Fu Benedetto XVI, infatti, a denunciare la necessità di una nuova presa in custodia del Creato. Per lui era stata coniata la definizione di “Papa verde”:  la sensibilità tedesca al tema era emersa infinite volte in discorsi, appelli,  dichiarazioni ecumeniche, quando Ratzinger insisteva sulla necessità di  “cogliere il ritmo e la logica della creazione” per imparare a rispettare l’opera di Dio. Il Papa dall’eterno cuore bambino rivendicava lo stupore  infantile, la contemplazione, l’ascolto come strade per giungere a  riappropriarsi del dono fatto all’uomo dal Creatore.
Per lui “i doveri verso l’ambiente” derivavano “da quelli verso la persona considerata in se stessa e in relazione agli altri”. Per questo, in più di una occasione ufficiale, aveva sottolineato il legame tra “ecologia umana” ed “ecologia ambientale”: nel giugno del 2011 aveva strapazzato gli ambasciatori di  paesi a rischio nella tutela dei diritti umani parlando dell’ecologia umana come  di una “necessità imperativa”. E pochi mesi dopo, in settembre, durante il suo  viaggio in Germania, nella storica occasione della visita al Bundestag tedesco,  aveva mirabilmente disegnato l’impianto filosofico e morale di una “ecologia”  rispettosa dell’uomo e della sua unicità, condannando quella ragione positivista che “non in grado di percepire qualcosa al di là di ciò che è funzionale, assomiglia agli edifici di cemento armato senza finestre”.
L’invito, applauditissimo nella nazione dove negli anni 70 si era affermato il movimento ecologista, era a “spalancare le finestre” per “vedere di nuovo la vastità del mondo, il cielo e la terra ed imparare ad usare tutto in modo giusto”. Con la lucidità propria del teologo, Benedetto XVI notava come nel rapporto con la relatà ci fosse qualcosa che non andasse. “Bisogna riflettere seriamente” sosteneva “sui fondamentali della nostra stessa cultura”, “anche l’uomo possiede una natura che deve rispettare e che non può  manipolare a piacere. L’uomo non è soltanto una libertà che si crea da sé. L’uomo non crea se stesso”. Era il chiaro richiamo ad una “ecologia umana” che lontana dalle preoccupazioni per il sovraffollamento e lo sviluppo sostenibile, ribaltava luoghi comuni sulla necessità di “conservare” il pianeta per proporre una visione più ampia e complessa del problema ambientale. La prospettiva era quella verticale: la Creazione come luogo dove assorbire “il ritmo della storia d’amore tra Dio e l’uomo”.

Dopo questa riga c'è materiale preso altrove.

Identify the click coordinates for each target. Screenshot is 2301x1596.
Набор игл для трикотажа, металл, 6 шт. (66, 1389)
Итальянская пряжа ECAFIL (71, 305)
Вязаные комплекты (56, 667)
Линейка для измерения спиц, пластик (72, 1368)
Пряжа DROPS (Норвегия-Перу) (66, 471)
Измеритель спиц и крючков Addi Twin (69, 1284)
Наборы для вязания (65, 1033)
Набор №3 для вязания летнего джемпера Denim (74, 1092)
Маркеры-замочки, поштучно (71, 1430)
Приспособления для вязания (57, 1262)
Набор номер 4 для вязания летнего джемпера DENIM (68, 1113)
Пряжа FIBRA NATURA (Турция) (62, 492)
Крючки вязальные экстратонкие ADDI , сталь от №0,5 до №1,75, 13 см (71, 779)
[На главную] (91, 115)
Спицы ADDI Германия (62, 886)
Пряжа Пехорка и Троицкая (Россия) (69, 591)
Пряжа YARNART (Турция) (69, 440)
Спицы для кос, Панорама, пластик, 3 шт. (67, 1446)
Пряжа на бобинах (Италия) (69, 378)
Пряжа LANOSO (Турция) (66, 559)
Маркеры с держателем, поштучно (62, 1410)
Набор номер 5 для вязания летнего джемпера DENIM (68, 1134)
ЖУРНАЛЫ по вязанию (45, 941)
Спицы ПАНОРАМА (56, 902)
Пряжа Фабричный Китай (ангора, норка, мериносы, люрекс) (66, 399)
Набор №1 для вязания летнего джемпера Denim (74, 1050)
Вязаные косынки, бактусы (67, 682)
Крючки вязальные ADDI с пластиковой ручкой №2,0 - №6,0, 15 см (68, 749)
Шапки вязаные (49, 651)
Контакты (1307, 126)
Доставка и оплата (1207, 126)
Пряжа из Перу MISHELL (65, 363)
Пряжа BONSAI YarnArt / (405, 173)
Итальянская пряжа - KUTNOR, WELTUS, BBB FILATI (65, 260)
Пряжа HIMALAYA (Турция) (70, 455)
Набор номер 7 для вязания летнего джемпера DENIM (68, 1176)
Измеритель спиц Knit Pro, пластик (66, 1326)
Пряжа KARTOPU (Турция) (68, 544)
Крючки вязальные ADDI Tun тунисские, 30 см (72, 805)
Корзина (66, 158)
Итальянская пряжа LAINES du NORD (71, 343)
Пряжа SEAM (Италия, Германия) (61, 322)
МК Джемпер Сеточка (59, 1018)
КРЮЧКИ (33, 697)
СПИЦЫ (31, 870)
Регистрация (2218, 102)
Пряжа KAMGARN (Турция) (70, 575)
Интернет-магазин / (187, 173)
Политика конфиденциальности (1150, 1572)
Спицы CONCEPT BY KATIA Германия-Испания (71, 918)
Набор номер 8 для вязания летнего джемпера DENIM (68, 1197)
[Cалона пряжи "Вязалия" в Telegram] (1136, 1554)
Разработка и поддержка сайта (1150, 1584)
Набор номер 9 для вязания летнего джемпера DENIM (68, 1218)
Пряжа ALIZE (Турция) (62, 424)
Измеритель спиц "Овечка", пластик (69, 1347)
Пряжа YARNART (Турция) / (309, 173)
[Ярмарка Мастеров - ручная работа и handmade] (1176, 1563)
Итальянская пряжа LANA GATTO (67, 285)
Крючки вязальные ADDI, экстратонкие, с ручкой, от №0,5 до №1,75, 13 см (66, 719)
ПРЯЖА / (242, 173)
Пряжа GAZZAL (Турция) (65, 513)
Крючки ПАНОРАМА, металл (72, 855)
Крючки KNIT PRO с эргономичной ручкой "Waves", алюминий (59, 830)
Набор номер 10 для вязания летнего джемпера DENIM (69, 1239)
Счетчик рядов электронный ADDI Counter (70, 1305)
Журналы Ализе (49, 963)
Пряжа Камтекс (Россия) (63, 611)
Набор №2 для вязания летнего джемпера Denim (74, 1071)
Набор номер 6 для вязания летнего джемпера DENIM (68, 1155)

Una prospettiva ripresa ieri da Papa Francesco, che lungi dallo sposare tesi meramente ecologiche ha posto al centro della riflessione sulla custodia del Creato, l’uomo. Con la brutale franchezza che gli è propria (adorabile nella civiltà del “linguaggio socialmente educato”) ha detto ciò che un uomo dotato di buon senso pensa: “oggi contano i soldi, ma Dio, nostro Padre, ha dato il compito di custodire la terra non ai soldi, ma a noi”. E ancora, oggi “uomini e donne vengono sacrificati agli idoli del profitto e del consumo”, “fa meno notizia un senza tetto che muore di freddo per la strada che un abbassamento di dieci punti nelle borse di alcune città”.
Per il Papa siamo immersi nella “cultura dello scarto”: le persone sono rifiuti e il cibo non ha più valore. Una mentalità contagiosa e feroce per cui la vita umana non è più il bene primario da rispettare e tutelare, che sia un feto, un disabile o un anziano. Così come nessuno sta più attento al cibo avanzato.

Lontani anni luce dalla cesta con i cinque pani e i due pesci, resa dal Signore sufficiente per sfamare la folla venuta ad ascoltarlo, quando tutti furono saziati e niente fu scartato. Il miracolo evangelico come paradigma di una nuova cultura attenta al creato e alla creatura. Il migliore esempio per Francesco di una “ecologia ambientale” che va di pari passo alla “ecologia umana”.